児童ポルノ・児童買春・児童福祉法・監護者わいせつ・不同意わいせつ・強制わいせつ・青少年条例・不正アクセス禁止法・わいせつ電磁的記録弁護人 奥村徹弁護士の見解(弁護士直通050-5861-8888 sodanokumurabengoshi@gmail.com)

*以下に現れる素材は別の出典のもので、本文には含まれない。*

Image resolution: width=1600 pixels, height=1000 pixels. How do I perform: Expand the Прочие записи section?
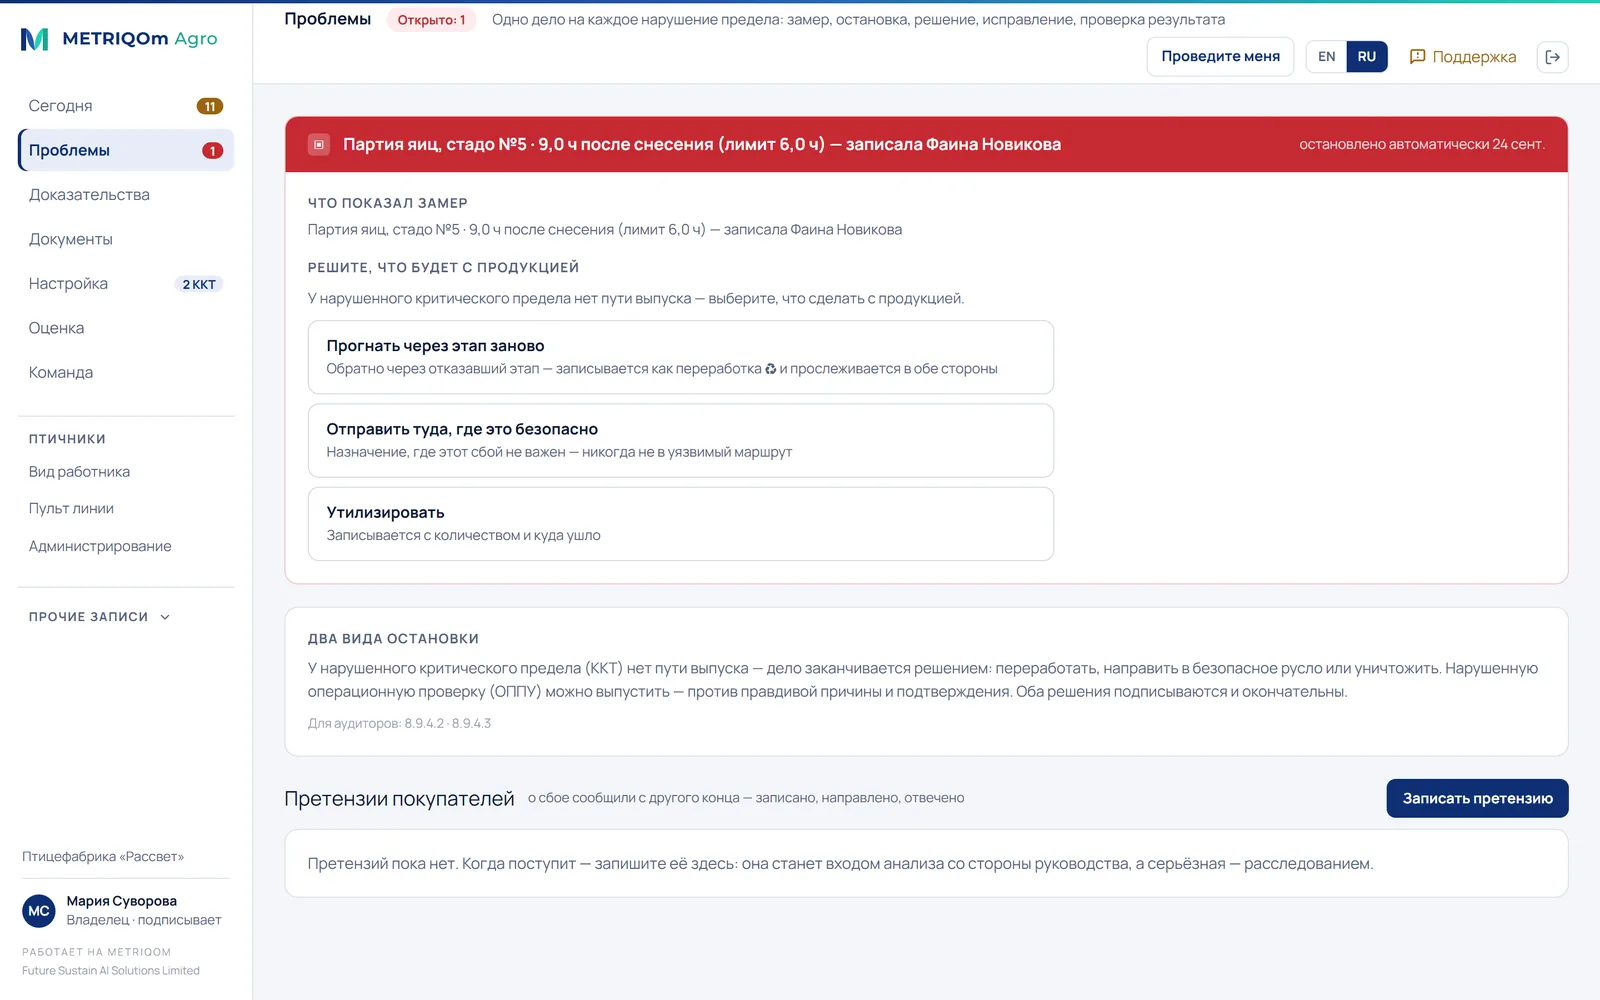tap(100, 617)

性犯罪・福祉犯(監護者わいせつ罪・強制わいせつ罪・児童ポルノ・児童買春・青少年条例・児童福祉法)の被疑者(犯人側)の弁護を担当しています。専門家向けの情報を発信しています。

2014年05月14日のツイート

アメリカのリベンジ・ポルノに対する政策、規制及び取組

http://www8.cao.go.jp/youth/youth-harm/chousa/h25/net-syogaikoku/2_16.html
リベンジ・ポルノに対する政策、規制及び取組
アメリカでは、SNS利用の拡大や「セクスティング(sexting)」の広がりともに、「リベンジ・ポルノ(revenge porn)」の問題が深刻化してきた。「リベンジ・ポルノ」とは、本人の同意を得ずに、ヌード、性的な画像又は動画をインターネットなどにいやがらせの目的で公開する性的暴力のことを指す 173。近年のアメリカでは被害者が増加する一方、法律的に被害者を救済する手段がない、あるいは非常に困難であるという状況があっただけでなく、「リベンジ・ポルノ」を集めて掲載することで広告収入などの収益を上げるウェブサイトの運営者に対しても何の法的処罰もないことが問題視されるようになってきた。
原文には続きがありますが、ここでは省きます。